“Cole’s Secret Life Exposed: Faked Death, New Identity, and a Shocking Escape to Nice”
In a move that could shake Genoa City to its core, whispers are growing louder: Cole Howard may not be dead at all. Instead, he may have orchestrated the ultimate deception—faking his own death to escape the weight of his past and reemerge as someone entirely different. Sources close to the investigation suggest a shocking possibility: Cole is alive, living under the name Dumas, and he’s already established a powerful new life in Nice, France.
The clues were there all along. The suddenness of Cole’s illness, the rushed cremation, the odd discrepancies in hospital records—it never sat right with Victoria or Clare. Now, with fresh intel leaking from private sources, everything begins to make sense. Cole’s “death” wasn’t a tragedy—it was an exit strategy.
Behind the name Dumas hides a man who was always five steps ahead. According to international business filings, a mysterious figure named Laurent Dumas appeared in Nice less than a week after Cole’s alleged death. He’s now the CEO of a high-level security and data intelligence firm specializing in encrypted communications and discreet relocations. The kind of firm that could cover its own tracks—and the tracks of anyone who needed to disappear.
If Cole is Dumas, this isn’t just about self-preservation. It’s about control. After years of being used, betrayed, and emotionally manipulated—by Victoria, by Victor, by the entire Newman legacy—Cole may have decided to reclaim his narrative on his own terms. Dumas isn’t just a new identity. It’s a rebirth. One that comes with a price, especially for the family he left behind.
Victoria, devastated by Cole’s death, had begun the slow process of healing. Now she must confront the idea that he left by choice—that he looked into her eyes, held their daughter’s hand, and still walked away. For Clare, the pain cuts even deeper. She thought she’d lost her father to an act of fate. But if this was a choice, how does she come to terms with being abandoned again?

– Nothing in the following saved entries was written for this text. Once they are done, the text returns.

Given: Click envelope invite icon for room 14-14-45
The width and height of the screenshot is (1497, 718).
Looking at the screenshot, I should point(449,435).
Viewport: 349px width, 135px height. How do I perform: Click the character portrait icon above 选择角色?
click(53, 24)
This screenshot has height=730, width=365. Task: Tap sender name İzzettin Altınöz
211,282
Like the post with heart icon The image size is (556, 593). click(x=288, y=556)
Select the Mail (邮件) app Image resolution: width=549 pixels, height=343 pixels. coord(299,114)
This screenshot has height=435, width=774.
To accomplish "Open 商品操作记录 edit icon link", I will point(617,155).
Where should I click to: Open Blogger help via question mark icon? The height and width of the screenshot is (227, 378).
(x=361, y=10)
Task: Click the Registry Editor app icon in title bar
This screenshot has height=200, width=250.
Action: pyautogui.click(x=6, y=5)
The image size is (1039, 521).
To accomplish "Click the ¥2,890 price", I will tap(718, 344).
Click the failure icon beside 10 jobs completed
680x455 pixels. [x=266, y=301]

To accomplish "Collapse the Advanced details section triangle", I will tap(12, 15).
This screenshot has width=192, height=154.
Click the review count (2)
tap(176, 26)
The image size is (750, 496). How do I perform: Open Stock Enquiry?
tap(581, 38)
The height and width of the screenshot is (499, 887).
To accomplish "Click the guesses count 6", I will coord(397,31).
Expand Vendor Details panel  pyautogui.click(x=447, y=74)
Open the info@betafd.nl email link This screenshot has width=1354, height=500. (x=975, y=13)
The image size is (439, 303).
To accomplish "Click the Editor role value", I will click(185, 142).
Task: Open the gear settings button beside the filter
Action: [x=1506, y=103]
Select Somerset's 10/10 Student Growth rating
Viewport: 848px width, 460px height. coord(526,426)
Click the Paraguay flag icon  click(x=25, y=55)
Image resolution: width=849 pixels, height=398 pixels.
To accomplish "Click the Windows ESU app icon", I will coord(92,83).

And yet, questions remain. Why did Cole fake his death? Was it to protect his daughter from further manipulation? Or was he escaping something darker—perhaps even an undisclosed threat from Jordan or Victor himself? Did he believe the only way to survive was to vanish?
Back in Genoa City, Chance has reopened the case, now reclassifying it as a missing person file with international implications. The FBI has become involved, and Victor—furious at being deceived—has reportedly dispatched private agents to France.
What will happen if Victoria confronts Cole in his new life as Dumas? Will he embrace her and explain everything—or shut the door on the life he left behind?
One thing is certain: the story is far from over. Cole’s “death” was just the beginning. And when he returns—if he returns—it won’t be as the man Victoria or Clare remembers. It will be as Dumas, the man who chose reinvention over reconciliation. And in Genoa City, that choice may come at the ultimate cost.